#### [Required work]
Please retype all of the data below, word for word.

#### [Given data]

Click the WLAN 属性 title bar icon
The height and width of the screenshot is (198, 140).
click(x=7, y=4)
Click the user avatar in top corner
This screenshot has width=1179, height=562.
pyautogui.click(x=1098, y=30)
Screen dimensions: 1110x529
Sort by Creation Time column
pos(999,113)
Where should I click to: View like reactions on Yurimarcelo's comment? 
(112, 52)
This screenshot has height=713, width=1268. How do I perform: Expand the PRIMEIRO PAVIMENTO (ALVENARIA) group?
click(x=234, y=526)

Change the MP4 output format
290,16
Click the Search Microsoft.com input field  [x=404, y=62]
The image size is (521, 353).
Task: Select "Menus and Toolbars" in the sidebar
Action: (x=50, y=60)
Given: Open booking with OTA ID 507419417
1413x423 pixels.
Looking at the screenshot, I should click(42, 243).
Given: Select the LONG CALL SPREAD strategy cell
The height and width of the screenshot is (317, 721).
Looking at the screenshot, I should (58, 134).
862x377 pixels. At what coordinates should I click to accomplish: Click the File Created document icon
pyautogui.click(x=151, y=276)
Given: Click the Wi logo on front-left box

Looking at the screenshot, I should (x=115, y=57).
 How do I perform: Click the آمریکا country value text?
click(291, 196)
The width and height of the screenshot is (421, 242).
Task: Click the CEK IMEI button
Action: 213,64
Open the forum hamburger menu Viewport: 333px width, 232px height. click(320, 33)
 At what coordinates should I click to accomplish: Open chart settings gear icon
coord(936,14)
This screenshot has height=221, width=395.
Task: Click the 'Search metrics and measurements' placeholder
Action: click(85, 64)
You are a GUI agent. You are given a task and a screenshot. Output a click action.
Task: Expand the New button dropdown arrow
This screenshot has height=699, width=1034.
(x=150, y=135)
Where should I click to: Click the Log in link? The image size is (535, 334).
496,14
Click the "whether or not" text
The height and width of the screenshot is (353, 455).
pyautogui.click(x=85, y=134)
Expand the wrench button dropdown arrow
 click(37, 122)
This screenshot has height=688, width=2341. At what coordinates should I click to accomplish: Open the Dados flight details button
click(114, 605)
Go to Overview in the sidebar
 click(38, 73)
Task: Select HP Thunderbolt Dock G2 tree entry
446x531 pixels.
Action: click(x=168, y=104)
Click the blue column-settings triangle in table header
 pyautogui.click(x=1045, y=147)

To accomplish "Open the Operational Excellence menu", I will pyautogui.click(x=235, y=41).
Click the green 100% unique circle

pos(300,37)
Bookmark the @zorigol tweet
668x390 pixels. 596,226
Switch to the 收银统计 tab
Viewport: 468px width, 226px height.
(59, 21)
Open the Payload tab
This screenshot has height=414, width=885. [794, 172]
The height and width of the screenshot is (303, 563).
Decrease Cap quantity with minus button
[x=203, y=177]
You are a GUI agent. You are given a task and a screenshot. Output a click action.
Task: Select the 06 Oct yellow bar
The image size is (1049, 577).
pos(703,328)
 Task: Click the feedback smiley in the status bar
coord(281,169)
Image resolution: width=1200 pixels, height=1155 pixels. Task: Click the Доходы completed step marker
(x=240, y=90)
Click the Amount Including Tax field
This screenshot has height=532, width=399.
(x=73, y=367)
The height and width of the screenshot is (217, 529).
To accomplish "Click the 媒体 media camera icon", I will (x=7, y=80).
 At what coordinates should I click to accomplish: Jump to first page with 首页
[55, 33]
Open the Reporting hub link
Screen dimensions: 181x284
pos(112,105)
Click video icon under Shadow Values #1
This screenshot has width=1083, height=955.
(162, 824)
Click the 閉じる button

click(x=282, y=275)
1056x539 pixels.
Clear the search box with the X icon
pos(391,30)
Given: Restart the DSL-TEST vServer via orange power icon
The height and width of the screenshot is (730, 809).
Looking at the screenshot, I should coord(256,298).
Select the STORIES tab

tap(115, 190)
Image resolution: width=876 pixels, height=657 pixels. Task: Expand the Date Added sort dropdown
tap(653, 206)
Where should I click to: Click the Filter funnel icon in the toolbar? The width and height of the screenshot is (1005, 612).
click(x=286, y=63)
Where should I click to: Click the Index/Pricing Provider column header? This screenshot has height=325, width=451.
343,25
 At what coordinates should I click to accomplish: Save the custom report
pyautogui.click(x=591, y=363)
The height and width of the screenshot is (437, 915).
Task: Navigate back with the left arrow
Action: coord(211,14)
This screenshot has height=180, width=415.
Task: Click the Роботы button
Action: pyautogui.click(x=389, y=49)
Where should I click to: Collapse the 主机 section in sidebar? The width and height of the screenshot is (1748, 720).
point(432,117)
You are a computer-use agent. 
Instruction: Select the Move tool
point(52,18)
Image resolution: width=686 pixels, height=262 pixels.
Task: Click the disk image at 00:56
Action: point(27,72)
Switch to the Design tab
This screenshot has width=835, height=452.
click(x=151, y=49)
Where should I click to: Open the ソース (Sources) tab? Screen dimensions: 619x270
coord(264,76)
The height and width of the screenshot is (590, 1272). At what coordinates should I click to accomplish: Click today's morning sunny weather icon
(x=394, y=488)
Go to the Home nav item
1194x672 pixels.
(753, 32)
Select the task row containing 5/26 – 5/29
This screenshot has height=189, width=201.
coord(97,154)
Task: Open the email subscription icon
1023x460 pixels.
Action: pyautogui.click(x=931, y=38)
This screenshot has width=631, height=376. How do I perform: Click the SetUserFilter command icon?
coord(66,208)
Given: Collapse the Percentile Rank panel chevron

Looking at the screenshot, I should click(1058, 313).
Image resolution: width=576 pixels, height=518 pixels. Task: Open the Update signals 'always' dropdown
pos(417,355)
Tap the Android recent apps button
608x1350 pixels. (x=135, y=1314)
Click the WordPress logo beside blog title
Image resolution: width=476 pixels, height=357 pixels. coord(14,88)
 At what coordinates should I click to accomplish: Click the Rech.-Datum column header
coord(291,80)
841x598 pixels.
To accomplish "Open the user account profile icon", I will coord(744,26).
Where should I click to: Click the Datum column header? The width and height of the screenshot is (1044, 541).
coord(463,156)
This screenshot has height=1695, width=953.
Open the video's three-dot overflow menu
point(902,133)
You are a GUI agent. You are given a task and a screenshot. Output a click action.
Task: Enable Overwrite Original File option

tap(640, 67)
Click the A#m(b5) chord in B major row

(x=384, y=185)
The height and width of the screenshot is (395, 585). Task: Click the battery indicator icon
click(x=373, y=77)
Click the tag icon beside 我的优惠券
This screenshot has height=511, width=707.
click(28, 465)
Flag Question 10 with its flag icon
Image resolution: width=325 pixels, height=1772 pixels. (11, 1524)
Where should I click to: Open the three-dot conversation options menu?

#### [Exercise output]
Click the WLAN 属性 title bar icon
The height and width of the screenshot is (198, 140).
click(x=7, y=4)
Click the user avatar in top corner
This screenshot has width=1179, height=562.
pyautogui.click(x=1098, y=30)
Screen dimensions: 1110x529
Sort by Creation Time column
pos(999,113)
Where should I click to: View like reactions on Yurimarcelo's comment? 
(112, 52)
This screenshot has height=713, width=1268. How do I perform: Expand the PRIMEIRO PAVIMENTO (ALVENARIA) group?
click(x=234, y=526)

Change the MP4 output format
290,16
Click the Search Microsoft.com input field  [x=404, y=62]
The image size is (521, 353).
Task: Select "Menus and Toolbars" in the sidebar
Action: (x=50, y=60)
Given: Open booking with OTA ID 507419417
1413x423 pixels.
Looking at the screenshot, I should click(42, 243).
Given: Select the LONG CALL SPREAD strategy cell
The height and width of the screenshot is (317, 721).
Looking at the screenshot, I should (58, 134).
862x377 pixels. At what coordinates should I click to accomplish: Click the File Created document icon
pyautogui.click(x=151, y=276)
Given: Click the Wi logo on front-left box

Looking at the screenshot, I should (x=115, y=57).
 How do I perform: Click the آمریکا country value text?
click(291, 196)
The width and height of the screenshot is (421, 242).
Task: Click the CEK IMEI button
Action: 213,64
Open the forum hamburger menu Viewport: 333px width, 232px height. click(320, 33)
 At what coordinates should I click to accomplish: Open chart settings gear icon
coord(936,14)
This screenshot has height=221, width=395.
Task: Click the 'Search metrics and measurements' placeholder
Action: click(85, 64)
You are a GUI agent. You are given a task and a screenshot. Output a click action.
Task: Expand the New button dropdown arrow
This screenshot has height=699, width=1034.
(x=150, y=135)
Where should I click to: Click the Log in link? The image size is (535, 334).
496,14
Click the "whether or not" text
The height and width of the screenshot is (353, 455).
pyautogui.click(x=85, y=134)
Expand the wrench button dropdown arrow
 click(37, 122)
This screenshot has height=688, width=2341. At what coordinates should I click to accomplish: Open the Dados flight details button
click(114, 605)
Go to Overview in the sidebar
 click(38, 73)
Task: Select HP Thunderbolt Dock G2 tree entry
446x531 pixels.
Action: click(x=168, y=104)
Click the blue column-settings triangle in table header
 pyautogui.click(x=1045, y=147)

To accomplish "Open the Operational Excellence menu", I will pyautogui.click(x=235, y=41).
Click the green 100% unique circle

pos(300,37)
Bookmark the @zorigol tweet
668x390 pixels. 596,226
Switch to the 收银统计 tab
Viewport: 468px width, 226px height.
(59, 21)
Open the Payload tab
This screenshot has height=414, width=885. [794, 172]
The height and width of the screenshot is (303, 563).
Decrease Cap quantity with minus button
[x=203, y=177]
You are a GUI agent. You are given a task and a screenshot. Output a click action.
Task: Select the 06 Oct yellow bar
The image size is (1049, 577).
pos(703,328)
 Task: Click the feedback smiley in the status bar
coord(281,169)
Image resolution: width=1200 pixels, height=1155 pixels. Task: Click the Доходы completed step marker
(x=240, y=90)
Click the Amount Including Tax field
This screenshot has height=532, width=399.
(x=73, y=367)
The height and width of the screenshot is (217, 529).
To accomplish "Click the 媒体 media camera icon", I will (x=7, y=80).
 At what coordinates should I click to accomplish: Jump to first page with 首页
[55, 33]
Open the Reporting hub link
Screen dimensions: 181x284
pos(112,105)
Click video icon under Shadow Values #1
This screenshot has width=1083, height=955.
(162, 824)
Click the 閉じる button

click(x=282, y=275)
1056x539 pixels.
Clear the search box with the X icon
pos(391,30)
Given: Restart the DSL-TEST vServer via orange power icon
The height and width of the screenshot is (730, 809).
Looking at the screenshot, I should coord(256,298).
Select the STORIES tab

tap(115, 190)
Image resolution: width=876 pixels, height=657 pixels. Task: Expand the Date Added sort dropdown
tap(653, 206)
Where should I click to: Click the Filter funnel icon in the toolbar? The width and height of the screenshot is (1005, 612).
click(x=286, y=63)
Where should I click to: Click the Index/Pricing Provider column header? This screenshot has height=325, width=451.
343,25
 At what coordinates should I click to accomplish: Save the custom report
pyautogui.click(x=591, y=363)
The height and width of the screenshot is (437, 915).
Task: Navigate back with the left arrow
Action: coord(211,14)
This screenshot has height=180, width=415.
Task: Click the Роботы button
Action: pyautogui.click(x=389, y=49)
Where should I click to: Collapse the 主机 section in sidebar? The width and height of the screenshot is (1748, 720).
point(432,117)
You are a computer-use agent. 
Instruction: Select the Move tool
point(52,18)
Image resolution: width=686 pixels, height=262 pixels.
Task: Click the disk image at 00:56
Action: point(27,72)
Switch to the Design tab
This screenshot has width=835, height=452.
click(x=151, y=49)
Where should I click to: Open the ソース (Sources) tab? Screen dimensions: 619x270
coord(264,76)
The height and width of the screenshot is (590, 1272). At what coordinates should I click to accomplish: Click today's morning sunny weather icon
(x=394, y=488)
Go to the Home nav item
1194x672 pixels.
(753, 32)
Select the task row containing 5/26 – 5/29
This screenshot has height=189, width=201.
coord(97,154)
Task: Open the email subscription icon
1023x460 pixels.
Action: pyautogui.click(x=931, y=38)
This screenshot has width=631, height=376. How do I perform: Click the SetUserFilter command icon?
coord(66,208)
Given: Collapse the Percentile Rank panel chevron

Looking at the screenshot, I should click(1058, 313).
Image resolution: width=576 pixels, height=518 pixels. Task: Open the Update signals 'always' dropdown
pos(417,355)
Tap the Android recent apps button
608x1350 pixels. (x=135, y=1314)
Click the WordPress logo beside blog title
Image resolution: width=476 pixels, height=357 pixels. coord(14,88)
 At what coordinates should I click to accomplish: Click the Rech.-Datum column header
coord(291,80)
841x598 pixels.
To accomplish "Open the user account profile icon", I will coord(744,26).
Where should I click to: Click the Datum column header? The width and height of the screenshot is (1044, 541).
coord(463,156)
This screenshot has height=1695, width=953.
Open the video's three-dot overflow menu
point(902,133)
You are a GUI agent. You are given a task and a screenshot. Output a click action.
Task: Enable Overwrite Original File option

tap(640, 67)
Click the A#m(b5) chord in B major row

(x=384, y=185)
The height and width of the screenshot is (395, 585). Task: Click the battery indicator icon
click(x=373, y=77)
Click the tag icon beside 我的优惠券
This screenshot has height=511, width=707.
click(28, 465)
Flag Question 10 with its flag icon
Image resolution: width=325 pixels, height=1772 pixels. (11, 1524)
Where should I click to: Open the three-dot conversation options menu?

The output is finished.